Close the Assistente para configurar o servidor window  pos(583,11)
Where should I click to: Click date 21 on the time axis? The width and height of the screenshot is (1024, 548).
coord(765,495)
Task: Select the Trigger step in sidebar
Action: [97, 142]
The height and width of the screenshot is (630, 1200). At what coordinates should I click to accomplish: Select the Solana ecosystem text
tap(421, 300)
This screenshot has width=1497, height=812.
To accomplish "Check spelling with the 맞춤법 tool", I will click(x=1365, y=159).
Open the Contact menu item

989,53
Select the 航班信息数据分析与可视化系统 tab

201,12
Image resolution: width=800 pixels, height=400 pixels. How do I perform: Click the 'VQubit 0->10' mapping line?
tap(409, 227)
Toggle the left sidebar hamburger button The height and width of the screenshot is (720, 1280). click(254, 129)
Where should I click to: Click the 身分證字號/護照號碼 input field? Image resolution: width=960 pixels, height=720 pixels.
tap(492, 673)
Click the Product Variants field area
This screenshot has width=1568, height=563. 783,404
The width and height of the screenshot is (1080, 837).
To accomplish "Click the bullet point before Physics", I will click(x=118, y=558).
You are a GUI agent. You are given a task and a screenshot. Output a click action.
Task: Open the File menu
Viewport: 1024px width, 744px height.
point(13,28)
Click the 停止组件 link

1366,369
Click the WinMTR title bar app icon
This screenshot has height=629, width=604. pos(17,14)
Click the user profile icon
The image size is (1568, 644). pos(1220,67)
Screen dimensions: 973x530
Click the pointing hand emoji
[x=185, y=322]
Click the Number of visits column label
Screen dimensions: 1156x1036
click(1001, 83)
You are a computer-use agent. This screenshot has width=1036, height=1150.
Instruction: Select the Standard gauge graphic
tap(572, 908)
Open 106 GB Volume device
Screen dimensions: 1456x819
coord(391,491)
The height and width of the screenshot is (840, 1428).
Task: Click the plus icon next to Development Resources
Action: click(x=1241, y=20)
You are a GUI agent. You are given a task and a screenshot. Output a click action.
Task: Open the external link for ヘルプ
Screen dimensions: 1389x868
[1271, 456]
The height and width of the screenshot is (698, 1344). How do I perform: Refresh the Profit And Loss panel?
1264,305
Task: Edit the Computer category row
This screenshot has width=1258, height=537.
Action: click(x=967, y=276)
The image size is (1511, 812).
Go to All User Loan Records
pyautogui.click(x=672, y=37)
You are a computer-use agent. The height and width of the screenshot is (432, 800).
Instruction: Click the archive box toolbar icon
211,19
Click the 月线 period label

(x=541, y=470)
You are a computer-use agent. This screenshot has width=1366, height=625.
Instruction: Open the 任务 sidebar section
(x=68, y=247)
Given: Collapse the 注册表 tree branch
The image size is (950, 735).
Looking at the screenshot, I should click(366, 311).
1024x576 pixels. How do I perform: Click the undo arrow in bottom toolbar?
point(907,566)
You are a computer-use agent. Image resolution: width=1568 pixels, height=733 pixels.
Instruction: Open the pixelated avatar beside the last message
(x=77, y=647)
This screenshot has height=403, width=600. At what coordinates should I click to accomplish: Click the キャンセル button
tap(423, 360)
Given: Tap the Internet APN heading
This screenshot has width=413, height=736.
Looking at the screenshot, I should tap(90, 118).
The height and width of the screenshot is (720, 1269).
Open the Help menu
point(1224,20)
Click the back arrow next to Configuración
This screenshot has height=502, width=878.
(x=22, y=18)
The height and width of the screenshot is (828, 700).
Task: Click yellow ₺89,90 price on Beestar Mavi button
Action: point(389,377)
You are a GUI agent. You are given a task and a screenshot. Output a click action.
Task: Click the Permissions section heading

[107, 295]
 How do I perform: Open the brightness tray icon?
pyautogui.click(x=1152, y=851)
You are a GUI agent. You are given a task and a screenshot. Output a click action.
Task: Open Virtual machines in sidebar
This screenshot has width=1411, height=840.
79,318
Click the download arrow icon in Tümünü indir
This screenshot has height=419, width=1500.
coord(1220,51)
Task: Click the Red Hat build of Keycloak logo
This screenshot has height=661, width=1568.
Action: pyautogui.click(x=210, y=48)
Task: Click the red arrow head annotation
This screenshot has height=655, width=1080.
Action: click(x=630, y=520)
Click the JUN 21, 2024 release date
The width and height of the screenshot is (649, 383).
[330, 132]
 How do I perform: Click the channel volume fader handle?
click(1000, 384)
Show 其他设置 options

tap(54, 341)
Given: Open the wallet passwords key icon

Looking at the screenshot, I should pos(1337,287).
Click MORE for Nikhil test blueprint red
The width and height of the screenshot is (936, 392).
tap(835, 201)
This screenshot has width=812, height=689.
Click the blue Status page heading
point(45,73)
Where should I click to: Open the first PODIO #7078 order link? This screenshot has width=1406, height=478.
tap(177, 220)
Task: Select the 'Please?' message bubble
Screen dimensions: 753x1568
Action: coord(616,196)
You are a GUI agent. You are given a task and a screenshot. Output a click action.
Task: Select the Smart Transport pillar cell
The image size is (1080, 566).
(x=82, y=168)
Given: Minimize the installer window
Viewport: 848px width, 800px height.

OBJECTIVE – Reproduce the listing from its beginning through the line containing "tap(421, 300)", substituting "screen capture" for each occurrence of "screenshot" and leaving everything else unchanged.

EXERCISE OUTPUT –
Close the Assistente para configurar o servidor window  pos(583,11)
Where should I click to: Click date 21 on the time axis? The width and height of the screen capture is (1024, 548).
coord(765,495)
Task: Select the Trigger step in sidebar
Action: [97, 142]
The height and width of the screen capture is (630, 1200). At what coordinates should I click to accomplish: Select the Solana ecosystem text
tap(421, 300)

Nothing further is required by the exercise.